EXERCISE REQUIREMENTS
The records should be restated exactly from their first line through the line with "Thomas R. Peeters (139, 333)" in it.

DATA
^^^^^^^^

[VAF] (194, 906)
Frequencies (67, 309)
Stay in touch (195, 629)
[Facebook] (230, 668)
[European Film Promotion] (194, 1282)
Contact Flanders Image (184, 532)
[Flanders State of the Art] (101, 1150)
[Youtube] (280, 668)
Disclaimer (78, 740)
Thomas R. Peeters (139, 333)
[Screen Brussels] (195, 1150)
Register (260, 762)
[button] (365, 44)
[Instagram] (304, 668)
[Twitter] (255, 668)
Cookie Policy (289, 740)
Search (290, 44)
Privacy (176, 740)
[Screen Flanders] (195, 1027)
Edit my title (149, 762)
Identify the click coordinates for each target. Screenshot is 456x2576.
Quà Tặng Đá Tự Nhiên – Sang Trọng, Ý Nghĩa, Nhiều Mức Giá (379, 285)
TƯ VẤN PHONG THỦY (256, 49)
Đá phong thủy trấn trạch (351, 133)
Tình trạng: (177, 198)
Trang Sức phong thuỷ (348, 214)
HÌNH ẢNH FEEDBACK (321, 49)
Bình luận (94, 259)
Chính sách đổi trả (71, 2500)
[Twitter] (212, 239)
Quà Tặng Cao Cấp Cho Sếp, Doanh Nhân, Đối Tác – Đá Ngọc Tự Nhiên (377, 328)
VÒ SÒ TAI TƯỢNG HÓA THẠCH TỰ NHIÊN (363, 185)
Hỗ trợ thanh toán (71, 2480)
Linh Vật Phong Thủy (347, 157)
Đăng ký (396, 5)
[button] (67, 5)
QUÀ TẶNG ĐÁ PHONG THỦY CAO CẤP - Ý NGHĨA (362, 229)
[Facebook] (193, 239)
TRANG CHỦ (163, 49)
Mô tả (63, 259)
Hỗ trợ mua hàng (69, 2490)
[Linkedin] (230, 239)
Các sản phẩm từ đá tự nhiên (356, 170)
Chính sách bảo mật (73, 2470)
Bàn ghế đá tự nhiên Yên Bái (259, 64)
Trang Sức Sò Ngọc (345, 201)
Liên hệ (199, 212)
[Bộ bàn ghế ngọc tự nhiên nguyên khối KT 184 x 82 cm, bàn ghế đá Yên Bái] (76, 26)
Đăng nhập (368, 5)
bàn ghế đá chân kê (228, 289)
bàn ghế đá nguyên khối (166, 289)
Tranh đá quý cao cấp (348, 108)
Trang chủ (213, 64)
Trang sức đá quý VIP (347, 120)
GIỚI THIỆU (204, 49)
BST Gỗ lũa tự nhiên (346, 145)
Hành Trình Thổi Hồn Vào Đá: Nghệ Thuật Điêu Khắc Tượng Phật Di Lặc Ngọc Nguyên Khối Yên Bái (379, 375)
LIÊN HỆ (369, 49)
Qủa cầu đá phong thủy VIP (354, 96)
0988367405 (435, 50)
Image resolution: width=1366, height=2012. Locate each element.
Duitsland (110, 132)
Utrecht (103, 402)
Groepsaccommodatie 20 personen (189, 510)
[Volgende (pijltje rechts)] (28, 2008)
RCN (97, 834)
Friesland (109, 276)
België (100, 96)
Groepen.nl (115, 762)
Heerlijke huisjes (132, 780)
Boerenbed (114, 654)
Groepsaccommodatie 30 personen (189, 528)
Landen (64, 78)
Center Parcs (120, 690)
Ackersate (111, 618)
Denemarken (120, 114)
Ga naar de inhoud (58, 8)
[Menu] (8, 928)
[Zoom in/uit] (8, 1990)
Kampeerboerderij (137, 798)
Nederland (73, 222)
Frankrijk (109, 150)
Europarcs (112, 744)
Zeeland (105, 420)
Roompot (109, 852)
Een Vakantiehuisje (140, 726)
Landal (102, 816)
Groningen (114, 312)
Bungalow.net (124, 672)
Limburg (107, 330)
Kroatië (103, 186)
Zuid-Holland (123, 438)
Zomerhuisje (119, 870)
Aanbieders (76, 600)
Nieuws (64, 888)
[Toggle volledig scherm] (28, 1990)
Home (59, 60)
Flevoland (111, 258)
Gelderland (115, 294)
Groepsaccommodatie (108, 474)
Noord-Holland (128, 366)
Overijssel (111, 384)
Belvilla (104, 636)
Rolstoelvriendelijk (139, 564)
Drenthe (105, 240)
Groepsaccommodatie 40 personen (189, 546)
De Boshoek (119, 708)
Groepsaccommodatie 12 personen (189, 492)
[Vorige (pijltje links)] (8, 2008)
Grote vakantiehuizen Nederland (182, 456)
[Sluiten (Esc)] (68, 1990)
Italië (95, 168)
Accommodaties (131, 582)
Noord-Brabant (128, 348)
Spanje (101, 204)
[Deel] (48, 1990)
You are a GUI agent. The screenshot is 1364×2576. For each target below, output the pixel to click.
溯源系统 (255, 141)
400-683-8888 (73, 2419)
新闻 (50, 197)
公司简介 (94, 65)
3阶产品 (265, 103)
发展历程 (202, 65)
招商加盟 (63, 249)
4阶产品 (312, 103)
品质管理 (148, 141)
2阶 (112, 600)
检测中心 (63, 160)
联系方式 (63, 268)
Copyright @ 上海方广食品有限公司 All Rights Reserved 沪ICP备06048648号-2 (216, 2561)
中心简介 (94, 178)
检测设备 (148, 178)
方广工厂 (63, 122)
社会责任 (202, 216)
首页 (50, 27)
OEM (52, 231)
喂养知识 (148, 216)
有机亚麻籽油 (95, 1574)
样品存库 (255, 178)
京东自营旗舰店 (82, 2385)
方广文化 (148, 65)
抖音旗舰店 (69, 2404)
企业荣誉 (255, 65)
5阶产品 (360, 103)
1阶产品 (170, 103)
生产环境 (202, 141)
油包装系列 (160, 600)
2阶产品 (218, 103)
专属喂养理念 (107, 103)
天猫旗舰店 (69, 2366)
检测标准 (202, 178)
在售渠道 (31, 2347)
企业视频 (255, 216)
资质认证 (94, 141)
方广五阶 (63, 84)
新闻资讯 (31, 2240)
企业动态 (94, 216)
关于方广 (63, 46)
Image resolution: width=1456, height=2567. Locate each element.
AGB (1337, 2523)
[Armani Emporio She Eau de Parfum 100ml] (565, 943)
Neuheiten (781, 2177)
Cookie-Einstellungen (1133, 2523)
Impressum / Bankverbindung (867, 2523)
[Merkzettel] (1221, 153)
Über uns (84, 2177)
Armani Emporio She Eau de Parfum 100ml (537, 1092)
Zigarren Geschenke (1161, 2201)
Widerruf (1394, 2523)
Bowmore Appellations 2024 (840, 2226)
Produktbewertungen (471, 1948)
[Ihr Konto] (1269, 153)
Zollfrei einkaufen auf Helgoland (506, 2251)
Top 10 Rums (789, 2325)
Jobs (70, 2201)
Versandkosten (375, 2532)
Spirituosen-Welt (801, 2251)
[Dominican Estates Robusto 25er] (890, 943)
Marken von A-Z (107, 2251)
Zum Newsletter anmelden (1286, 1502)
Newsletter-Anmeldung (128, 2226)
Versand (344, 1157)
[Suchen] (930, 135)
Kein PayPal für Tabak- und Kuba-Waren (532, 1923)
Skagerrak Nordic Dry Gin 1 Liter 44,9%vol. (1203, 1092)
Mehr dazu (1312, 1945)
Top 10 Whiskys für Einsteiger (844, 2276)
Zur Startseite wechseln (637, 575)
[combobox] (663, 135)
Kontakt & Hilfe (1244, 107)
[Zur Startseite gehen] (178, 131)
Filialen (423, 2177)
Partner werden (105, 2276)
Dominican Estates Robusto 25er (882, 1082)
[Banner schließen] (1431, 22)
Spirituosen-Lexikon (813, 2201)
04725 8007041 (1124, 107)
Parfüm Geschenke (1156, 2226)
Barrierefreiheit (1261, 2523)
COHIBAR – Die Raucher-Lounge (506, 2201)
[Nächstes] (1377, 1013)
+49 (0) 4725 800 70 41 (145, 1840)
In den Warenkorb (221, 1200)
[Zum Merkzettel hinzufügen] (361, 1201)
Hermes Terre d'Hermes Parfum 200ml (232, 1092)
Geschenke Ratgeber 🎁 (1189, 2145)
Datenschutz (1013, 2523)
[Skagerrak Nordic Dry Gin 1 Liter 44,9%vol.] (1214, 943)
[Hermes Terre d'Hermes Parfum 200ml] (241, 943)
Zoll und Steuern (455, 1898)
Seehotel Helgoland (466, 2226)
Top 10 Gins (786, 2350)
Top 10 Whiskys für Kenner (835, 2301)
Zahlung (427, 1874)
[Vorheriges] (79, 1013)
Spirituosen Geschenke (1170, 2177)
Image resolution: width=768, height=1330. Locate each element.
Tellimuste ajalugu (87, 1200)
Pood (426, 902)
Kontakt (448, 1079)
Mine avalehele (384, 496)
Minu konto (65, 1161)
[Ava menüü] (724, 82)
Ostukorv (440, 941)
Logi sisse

^^^^^^^^

ANSWER SECTION
[VAF] (194, 906)
Frequencies (67, 309)
Stay in touch (195, 629)
[Facebook] (230, 668)
[European Film Promotion] (194, 1282)
Contact Flanders Image (184, 532)
[Flanders State of the Art] (101, 1150)
[Youtube] (280, 668)
Disclaimer (78, 740)
Thomas R. Peeters (139, 333)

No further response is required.